2. How long does Hermes take to deliver .?

3.Should I go back to drinking Tea?

4. Should I go for a tin of illy as at least i will have a nice tin after this traumatic experience?

5. Should I take one for the team and buy tesco value ? Or Tesco Finest ?

And no I haven't anything in the freezer apart from a turkey which my sister bought in January as and i quote "too good a deal to Miss" and "i haven't got room in my freezer" .

oh 6 . Does anyone want to swap a frozen turkey for coffee beans ? (Must be able to deliver)


----------



## The Systemic Kid (Nov 23, 2012)

1. Yes - C.A. - Caffeine Anonymous (well, it isn't now).

2. They don't - but you'll soon find that out for yourself.

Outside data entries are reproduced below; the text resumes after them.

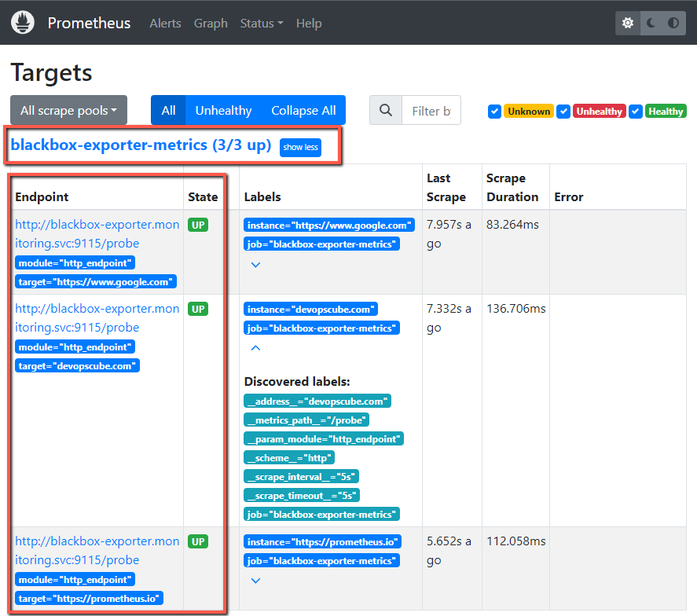The height and width of the screenshot is (616, 697).
Task: Uncheck the Unhealthy targets filter
Action: [x=563, y=112]
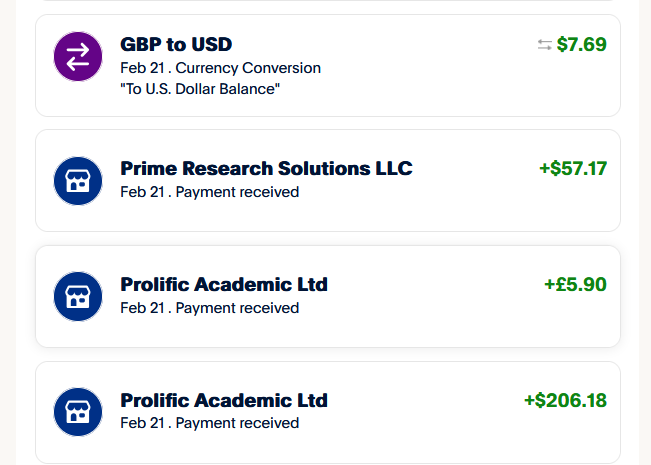Click the "Feb 21 . Currency Conversion" subtitle
651x465 pixels.
click(x=220, y=68)
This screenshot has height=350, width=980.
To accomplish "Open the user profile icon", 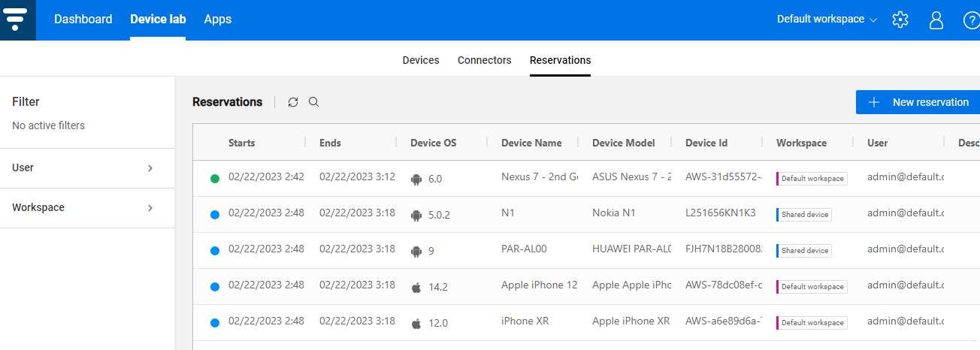I will pyautogui.click(x=936, y=20).
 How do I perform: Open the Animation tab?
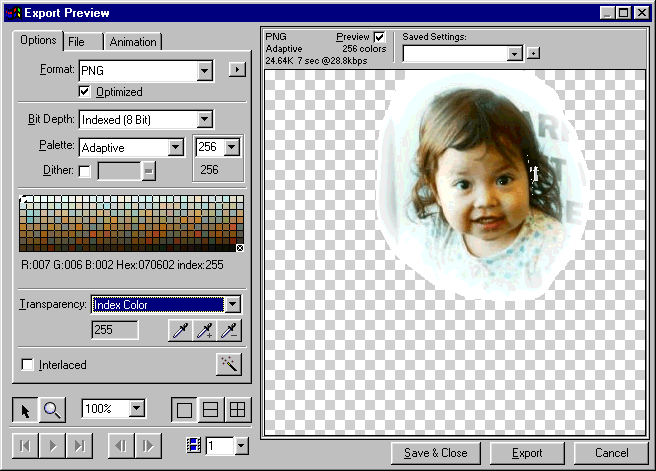click(133, 42)
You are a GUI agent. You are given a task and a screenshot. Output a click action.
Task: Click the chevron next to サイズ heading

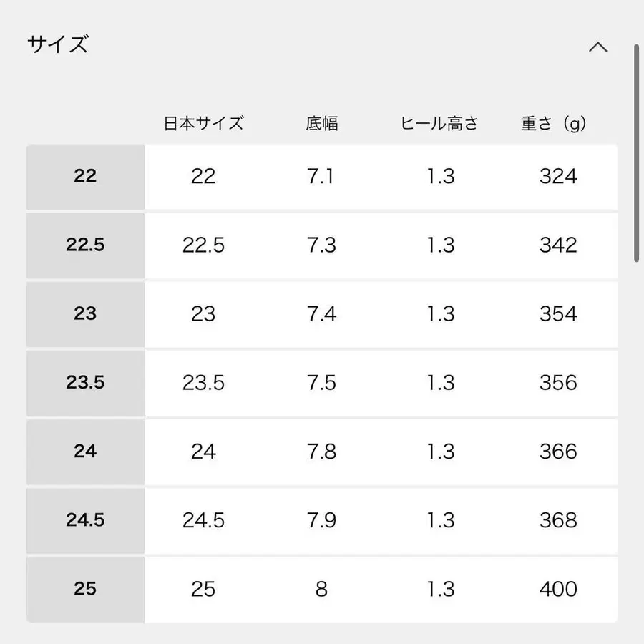(x=598, y=47)
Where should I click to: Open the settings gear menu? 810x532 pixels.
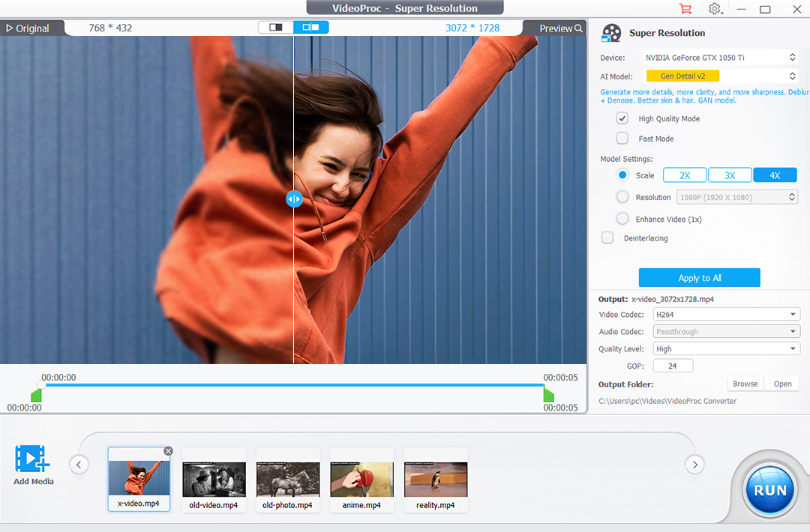(x=715, y=9)
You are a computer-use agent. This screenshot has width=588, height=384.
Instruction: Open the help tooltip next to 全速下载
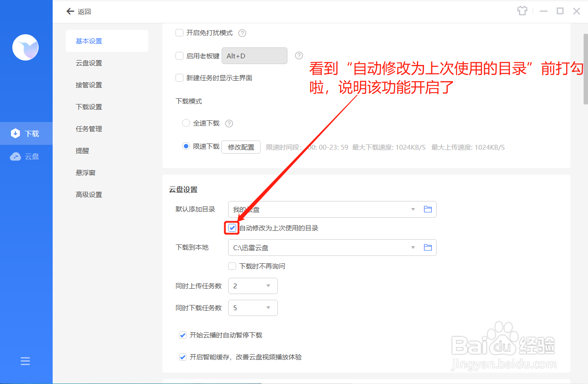click(229, 123)
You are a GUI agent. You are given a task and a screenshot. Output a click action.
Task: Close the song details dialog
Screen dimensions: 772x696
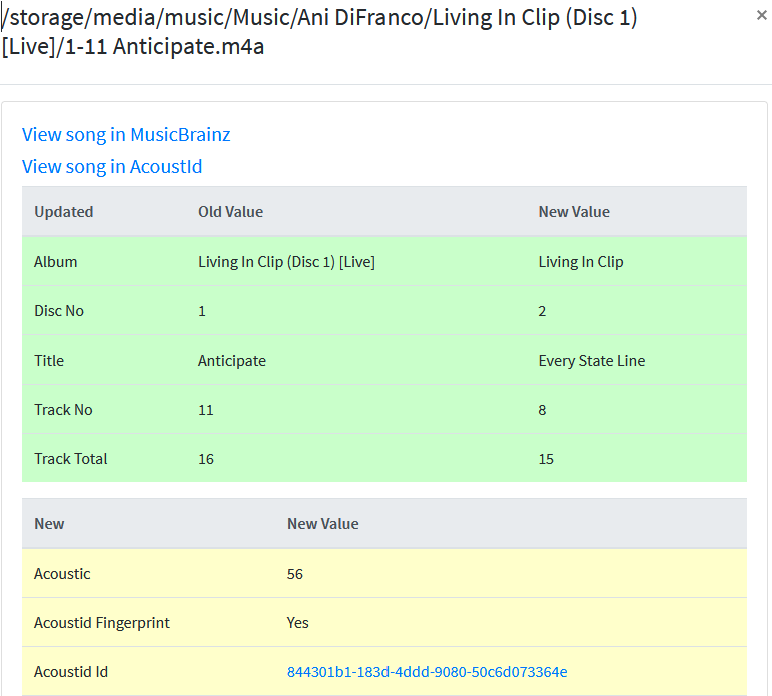click(761, 15)
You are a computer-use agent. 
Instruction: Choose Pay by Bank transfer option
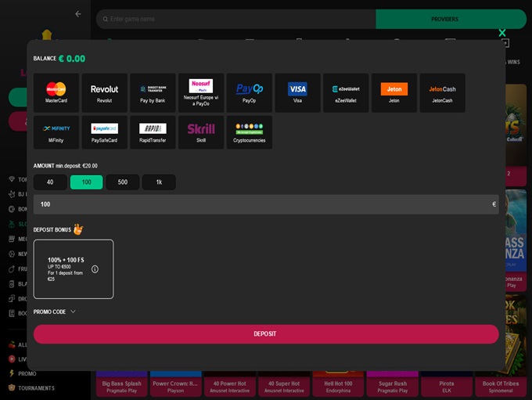tap(153, 93)
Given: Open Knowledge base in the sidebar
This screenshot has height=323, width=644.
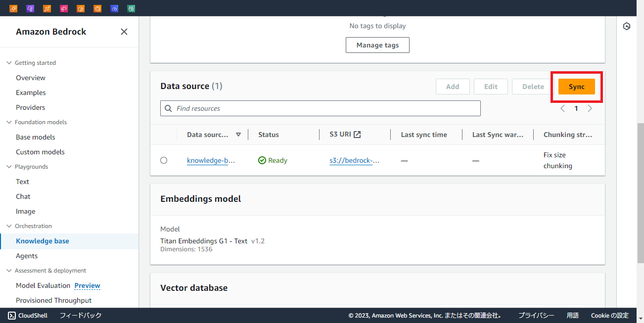Looking at the screenshot, I should 43,240.
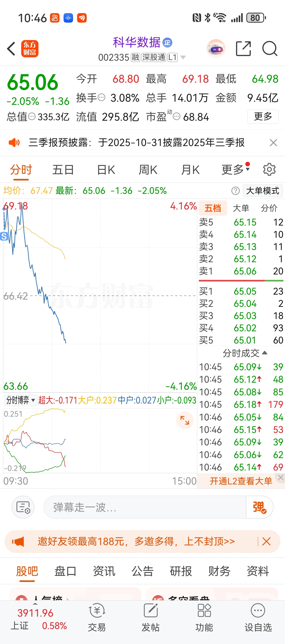Open the 公告 announcements tab
The image size is (285, 644).
point(143,571)
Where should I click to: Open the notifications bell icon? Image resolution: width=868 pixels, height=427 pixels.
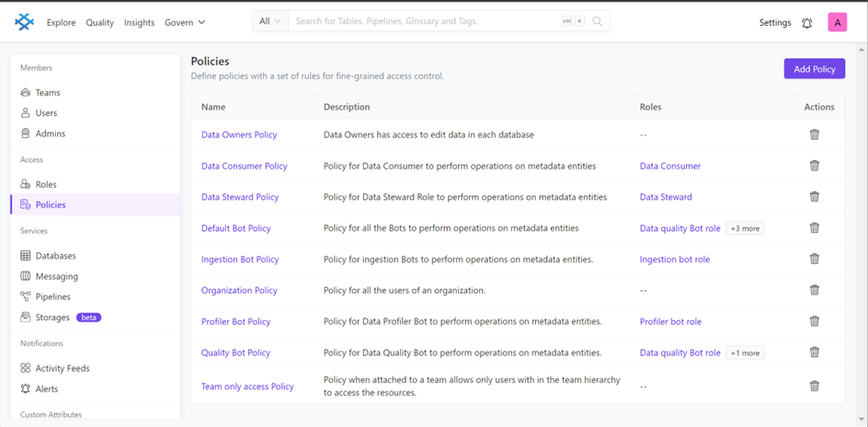point(807,23)
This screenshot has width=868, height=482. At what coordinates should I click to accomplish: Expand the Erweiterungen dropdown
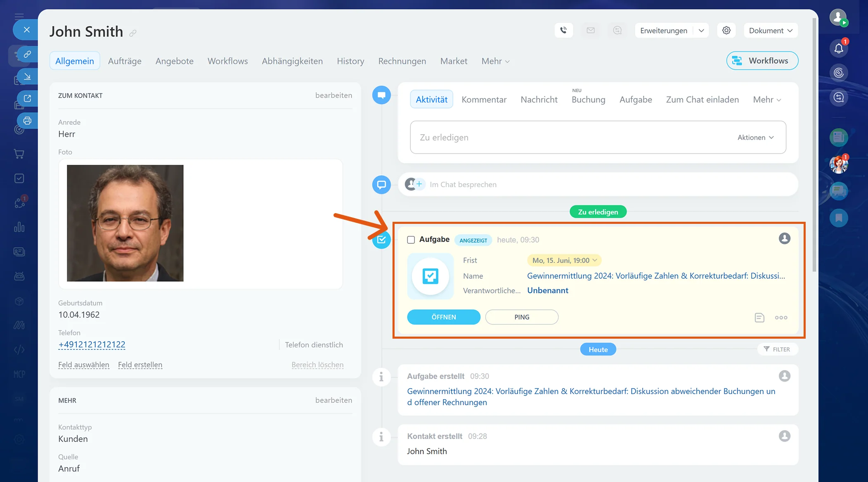pos(701,31)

3. Do you really want an answer on that?

4. Definitely - consider it punishment for sloppy bean stocks' management.

5. Is there any difference to 4 above?

6. Make sure you do the handover at a motorway service car park.


----------



## Thecatlinux (Mar 10, 2014)

The Systemic Kid said:


> 2. They don't - but you'll soon find that out for yourself.


don't say that ! I am beginning to realise that now!

How long is a turkey good for in the Freezer ?


----------



## The Systemic Kid (Nov 23, 2012)

Thecatlinux said:


> don't say that ! I am beginning to realise that now!
> 
> How long is a turkey good for in the Freezer ?


As a veggie I wouldn't have a clue


----------



## Mouse (Feb 28, 2014)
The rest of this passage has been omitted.